(Data excerpts)
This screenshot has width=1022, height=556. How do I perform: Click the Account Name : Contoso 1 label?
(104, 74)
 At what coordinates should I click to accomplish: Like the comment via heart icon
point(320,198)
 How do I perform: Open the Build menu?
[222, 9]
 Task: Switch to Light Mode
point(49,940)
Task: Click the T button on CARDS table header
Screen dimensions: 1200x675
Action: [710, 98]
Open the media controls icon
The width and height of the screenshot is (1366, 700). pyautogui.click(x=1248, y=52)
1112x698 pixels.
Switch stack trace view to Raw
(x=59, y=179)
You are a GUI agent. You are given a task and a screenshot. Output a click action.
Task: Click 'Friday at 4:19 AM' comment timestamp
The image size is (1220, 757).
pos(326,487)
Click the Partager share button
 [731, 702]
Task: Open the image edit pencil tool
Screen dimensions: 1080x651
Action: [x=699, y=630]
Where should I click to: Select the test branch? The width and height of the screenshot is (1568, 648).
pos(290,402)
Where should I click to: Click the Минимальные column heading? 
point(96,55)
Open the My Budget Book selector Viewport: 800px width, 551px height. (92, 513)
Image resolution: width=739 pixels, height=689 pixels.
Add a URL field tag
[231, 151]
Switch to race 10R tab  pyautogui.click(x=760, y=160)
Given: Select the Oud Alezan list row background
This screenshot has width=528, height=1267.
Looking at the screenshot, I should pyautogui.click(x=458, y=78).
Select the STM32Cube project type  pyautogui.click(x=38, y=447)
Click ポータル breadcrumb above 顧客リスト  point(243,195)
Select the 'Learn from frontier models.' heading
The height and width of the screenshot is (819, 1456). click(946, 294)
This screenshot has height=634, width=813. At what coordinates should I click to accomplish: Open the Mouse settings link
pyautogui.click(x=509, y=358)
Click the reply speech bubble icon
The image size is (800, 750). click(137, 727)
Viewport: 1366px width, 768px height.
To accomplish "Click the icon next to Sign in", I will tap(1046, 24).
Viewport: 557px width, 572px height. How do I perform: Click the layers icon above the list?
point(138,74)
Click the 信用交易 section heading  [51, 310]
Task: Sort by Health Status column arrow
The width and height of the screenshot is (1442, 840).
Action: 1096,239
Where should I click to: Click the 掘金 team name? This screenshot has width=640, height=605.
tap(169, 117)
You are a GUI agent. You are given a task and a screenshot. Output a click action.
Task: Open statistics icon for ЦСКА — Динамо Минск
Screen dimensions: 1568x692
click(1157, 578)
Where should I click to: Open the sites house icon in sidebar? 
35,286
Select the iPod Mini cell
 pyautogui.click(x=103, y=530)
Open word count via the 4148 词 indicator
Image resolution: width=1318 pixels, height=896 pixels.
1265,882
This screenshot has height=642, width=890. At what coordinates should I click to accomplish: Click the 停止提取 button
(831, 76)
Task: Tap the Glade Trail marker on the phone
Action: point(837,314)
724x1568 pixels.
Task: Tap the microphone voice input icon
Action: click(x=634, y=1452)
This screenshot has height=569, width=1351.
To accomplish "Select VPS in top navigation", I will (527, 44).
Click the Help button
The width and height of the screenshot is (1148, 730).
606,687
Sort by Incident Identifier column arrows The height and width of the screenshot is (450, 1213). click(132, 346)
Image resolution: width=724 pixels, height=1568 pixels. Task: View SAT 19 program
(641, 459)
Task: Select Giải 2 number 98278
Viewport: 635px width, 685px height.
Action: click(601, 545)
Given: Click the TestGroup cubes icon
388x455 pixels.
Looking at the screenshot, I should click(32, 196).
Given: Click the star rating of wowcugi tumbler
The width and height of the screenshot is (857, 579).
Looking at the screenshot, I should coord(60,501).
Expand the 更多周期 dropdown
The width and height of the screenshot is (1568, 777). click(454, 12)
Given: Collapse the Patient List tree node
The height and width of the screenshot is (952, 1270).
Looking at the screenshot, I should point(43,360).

Try it →
Lines above that include the string "will" need to be copied.

Reply →
To accomplish "Click the icon next to Sign in", I will tap(1046, 24).
To accomplish "Select VPS in top navigation", I will (527, 44).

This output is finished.